Spoken dialogue systems (SDS) are increasingly being deployed in a variety of commercial applications ranging from traditional Call Centre automation (e.g. travel information) to new ``troubleshooting'' or customer self-service lines (e.g. help fixing broken internet connections). SDS are notoriously fragile (especially to speech recognition errors), do not offer natural ease of use, and do not adapt to different users. One of the main problems for SDS is to maintain an accurate view of the user's goals in the conversation (e.g. find a good indian restaurant nearby, or repair a broadband connection) under uncertainty, and thereby to compute the optimal next system dialogue action (e.g. offer a restaurant, ask for clarification). Recent research in statistical spoken dialogue systems (SSDS) has successfully addressed aspects of these problems but, we shall show, it is currently hamstrung by an impoverished representation of user goals, which has been adopted to enable tractable learning with standard techniques. In the field as a whole, currently only small and unrealistic dialogue problems (usually less than 100 searchable entities) are tackled with statistical learning methods, for reasons of computational tractability.
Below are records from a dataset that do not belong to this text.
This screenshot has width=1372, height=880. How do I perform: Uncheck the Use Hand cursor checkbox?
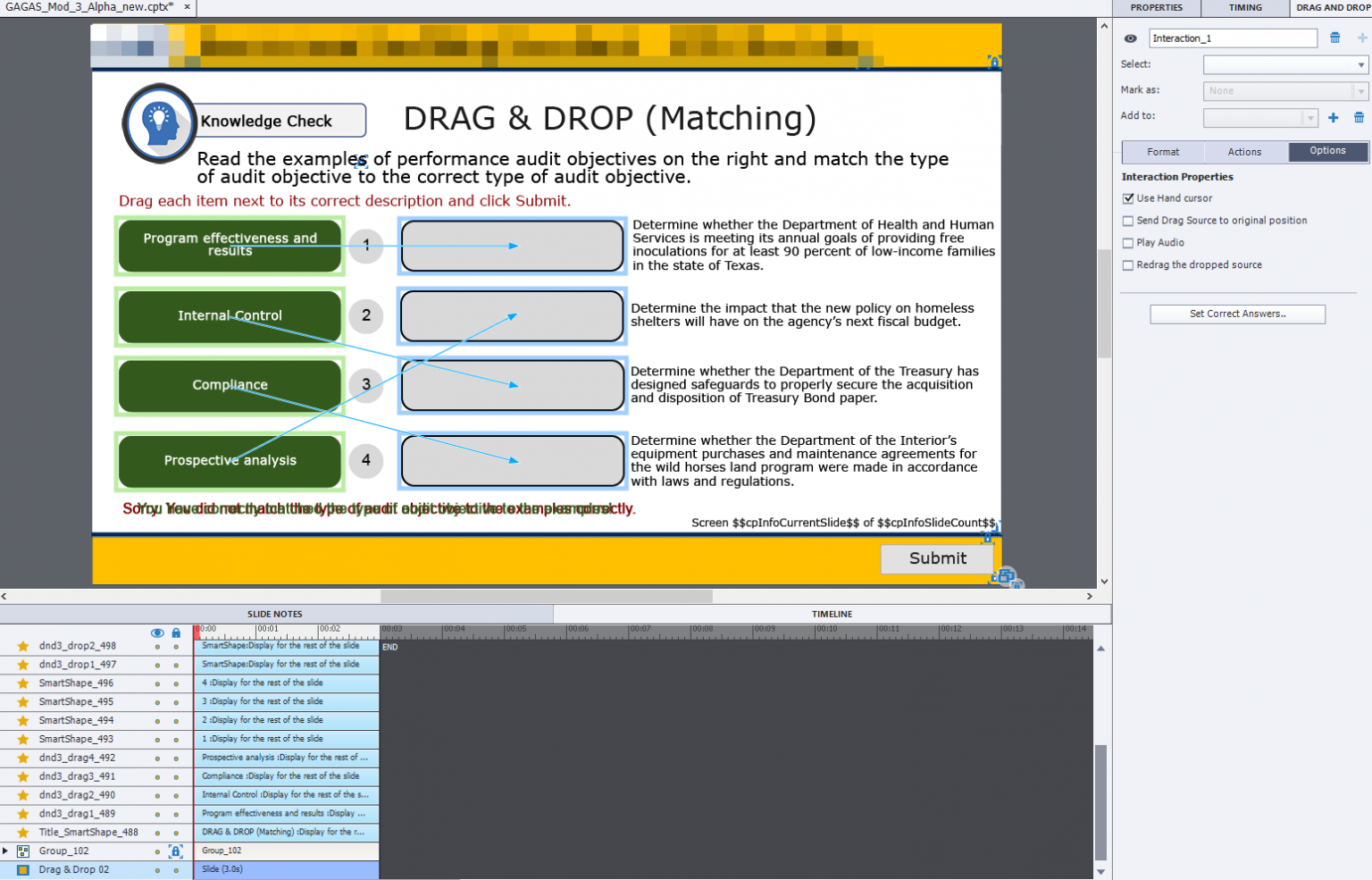click(x=1128, y=197)
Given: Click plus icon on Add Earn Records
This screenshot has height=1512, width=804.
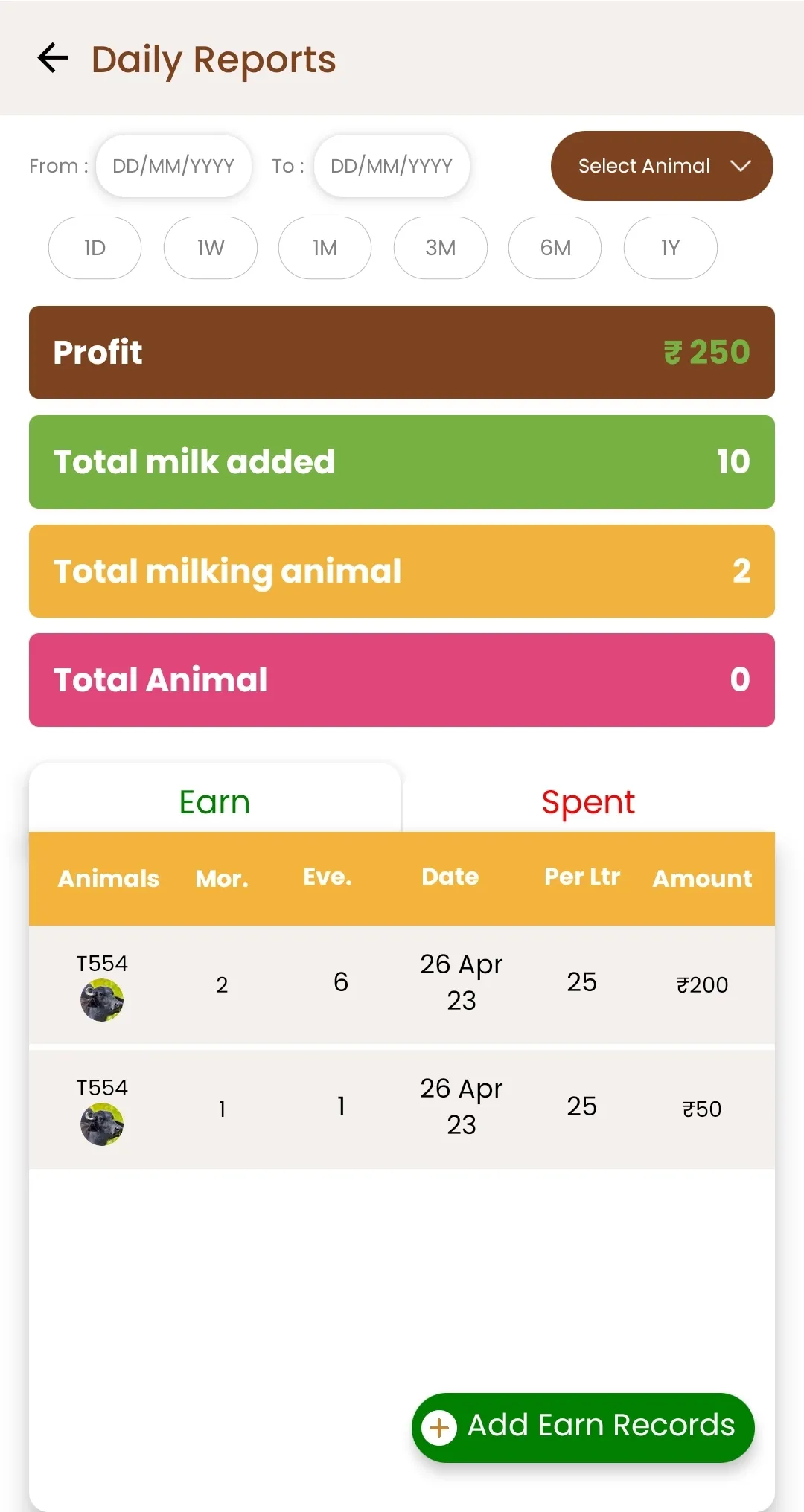Looking at the screenshot, I should coord(439,1428).

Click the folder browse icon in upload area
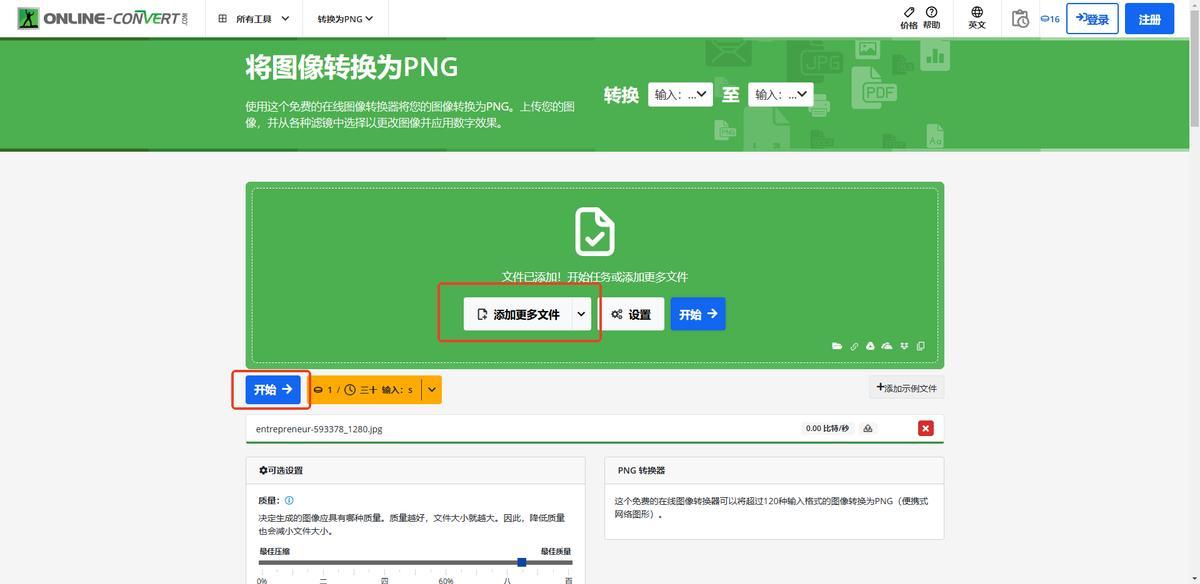[x=837, y=346]
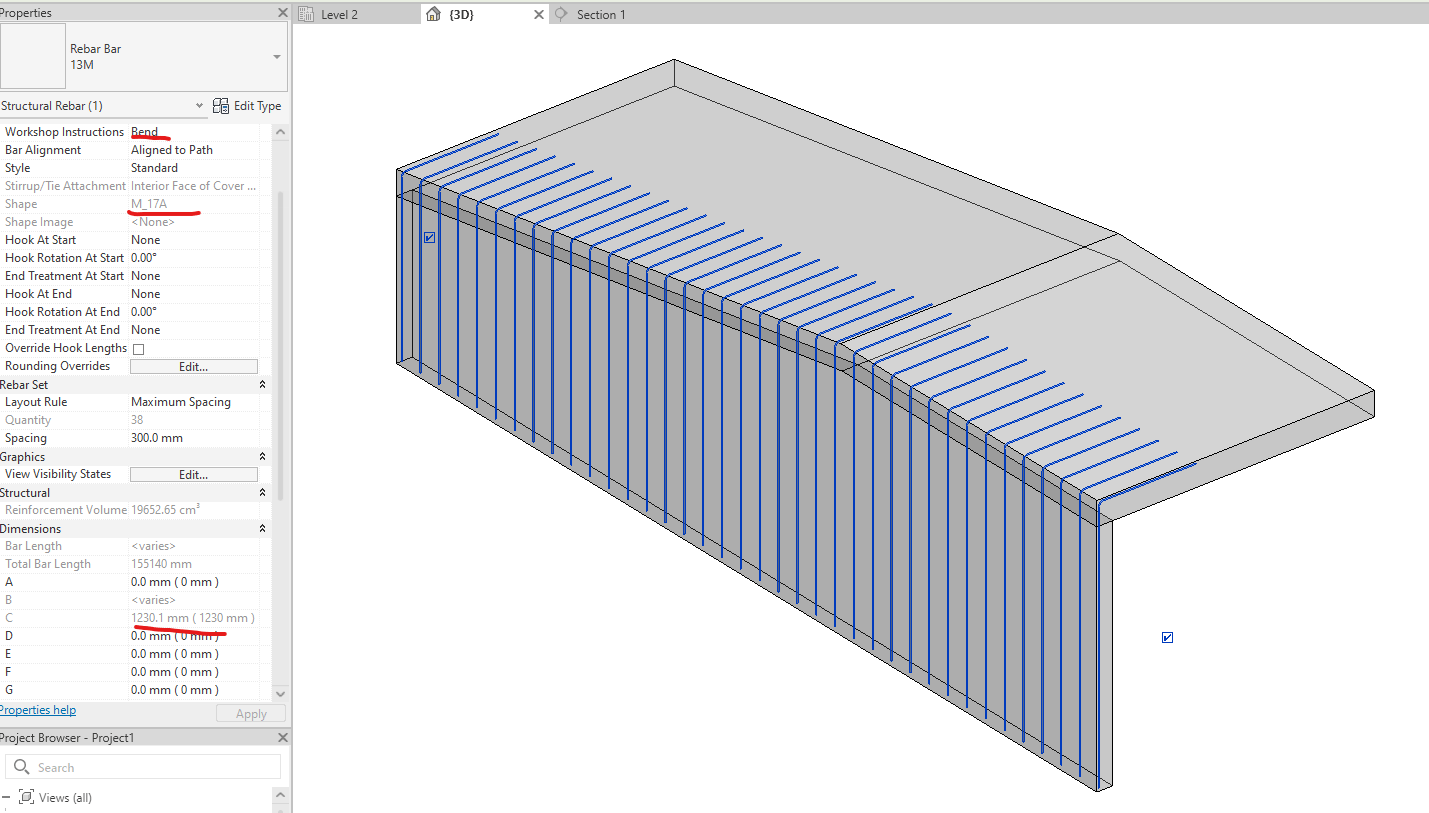Click the Apply button in Properties

[x=250, y=713]
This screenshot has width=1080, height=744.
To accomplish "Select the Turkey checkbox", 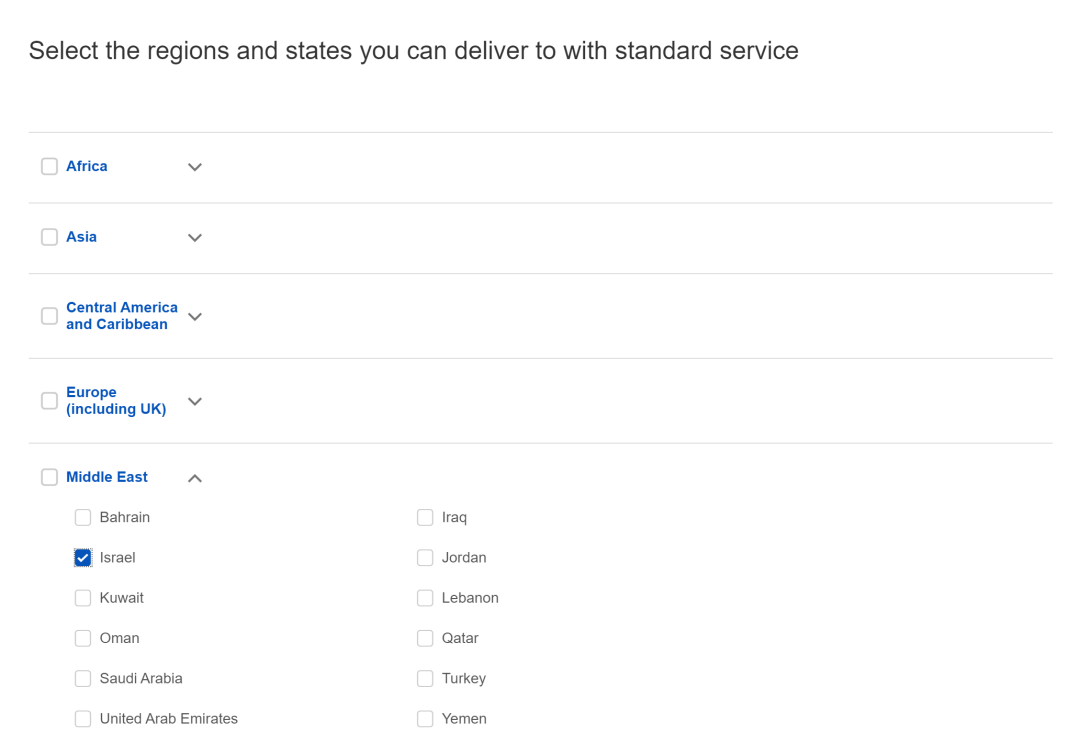I will click(425, 678).
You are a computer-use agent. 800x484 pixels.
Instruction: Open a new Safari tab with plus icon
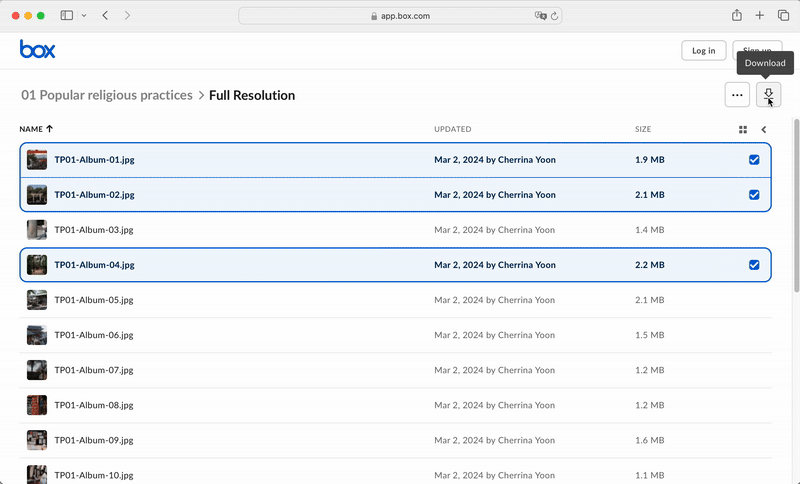[x=760, y=15]
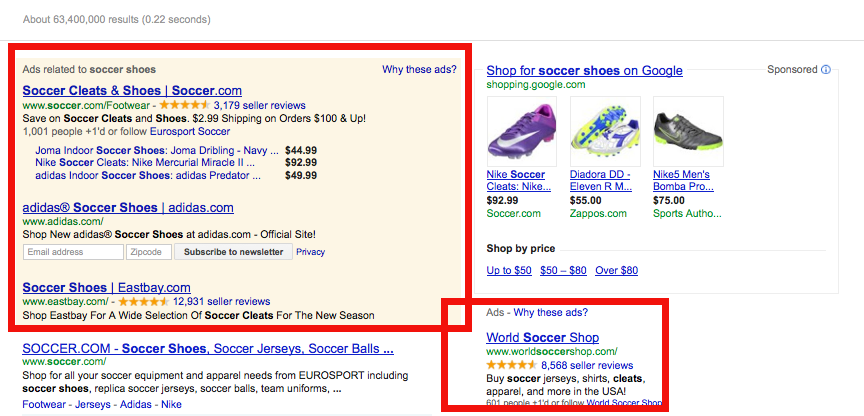Open the Diadora DD Eleven shoe image

605,131
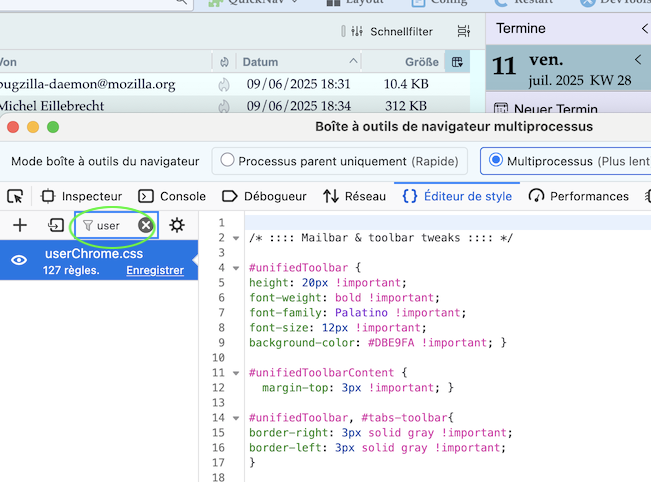Collapse the #unifiedToolbar rule on line 4
The height and width of the screenshot is (482, 651).
(x=236, y=268)
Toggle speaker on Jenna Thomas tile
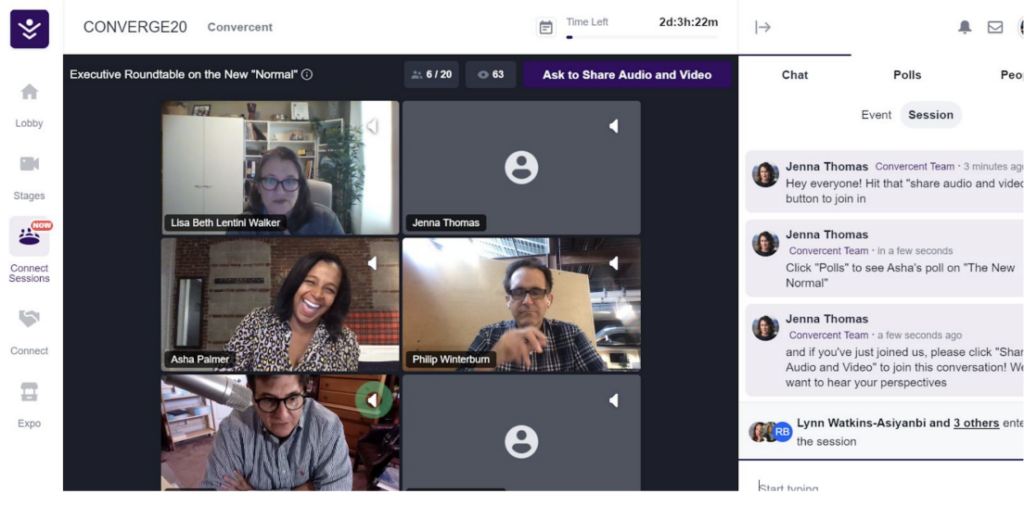 pyautogui.click(x=613, y=126)
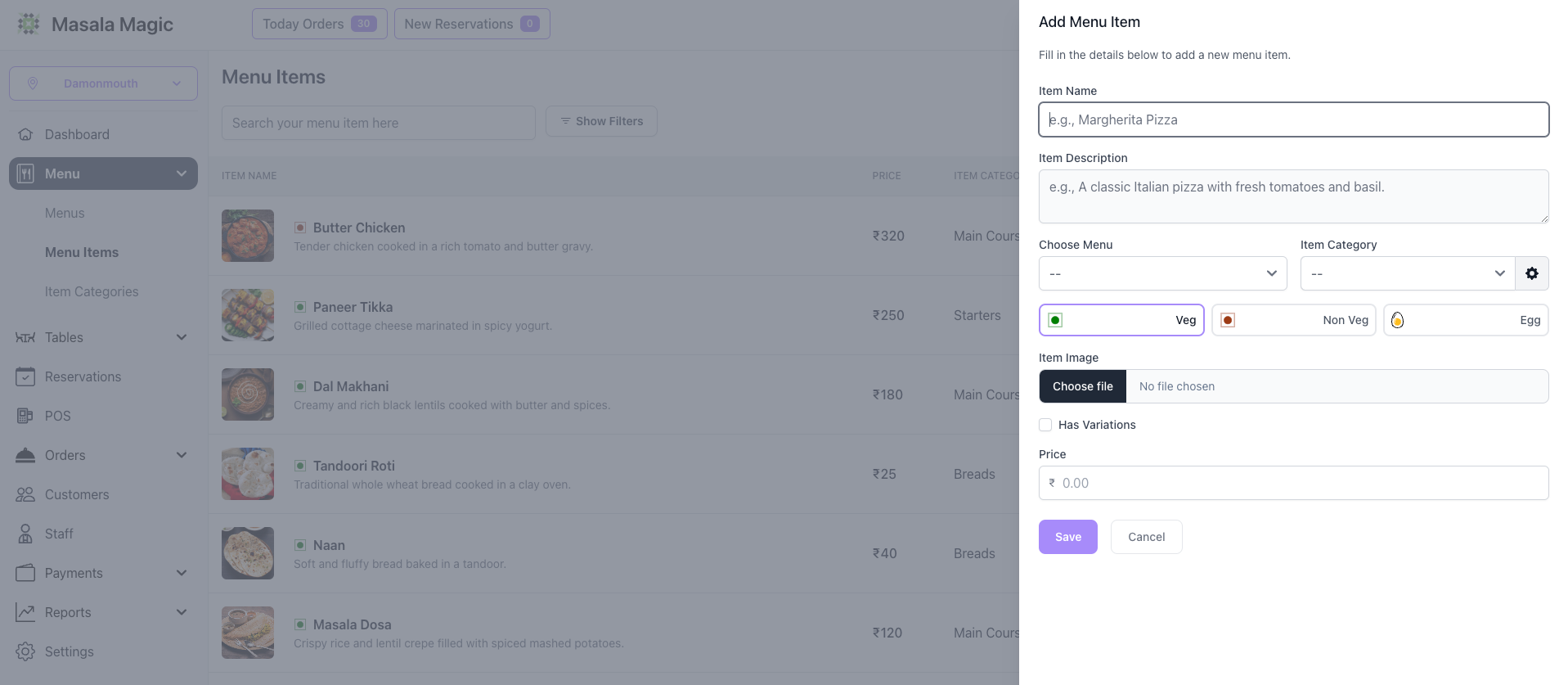Open the Item Category dropdown
The height and width of the screenshot is (685, 1568).
coord(1407,273)
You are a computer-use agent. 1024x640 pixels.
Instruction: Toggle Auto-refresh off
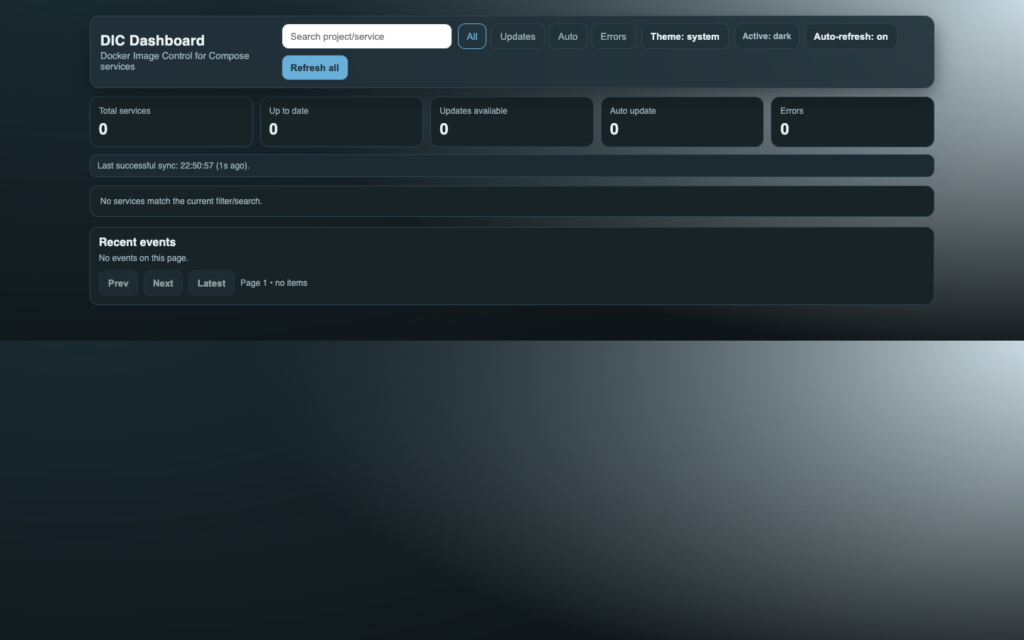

In addition, current user goal state approximations in SSDS make it impossible to represent some plausible user goals, e.g. someone who wants to know about nearby cheap restaurants and high-quality ones further away. This renders dialogue management sub-optimal and makes it impossible to deal adequately with the following types of user utterance: ``I'm looking for french or italian food'' and ``Not Italian, unless it's expensive''. User utterances with negations and disjunctions of various sorts are very natural, and exploit the full power of natural language input, but current SSDS are unable to process them adequately. Moreover, much work in dialogue system evaluation shows that real user goals are generally sets of items with different features, rather than a single item. People like to explore possible trade offs between features of items.
Our main proposal is therefore to:
- develop realistic large-scale SSDS with an accurate, extended representation of user goals, and
- to use new Automatic Belief Compression (ABC) techniques to plan over the large state spaces thus generated. Techniques such as Value-Directed Compression demonstrate that compressible structure can be found automatically in the SSDS domain (for example compressing a test problem of 433 states to 31 basis functions).
These techniques have their roots in methods for handling the large state spaces required for robust robot navigation in real environments, and may lead to breakthroughs in the development of robust, efficient, and natural human-computer dialogue systems, with the potential to radically improve the state-of-the-art in dialogue management.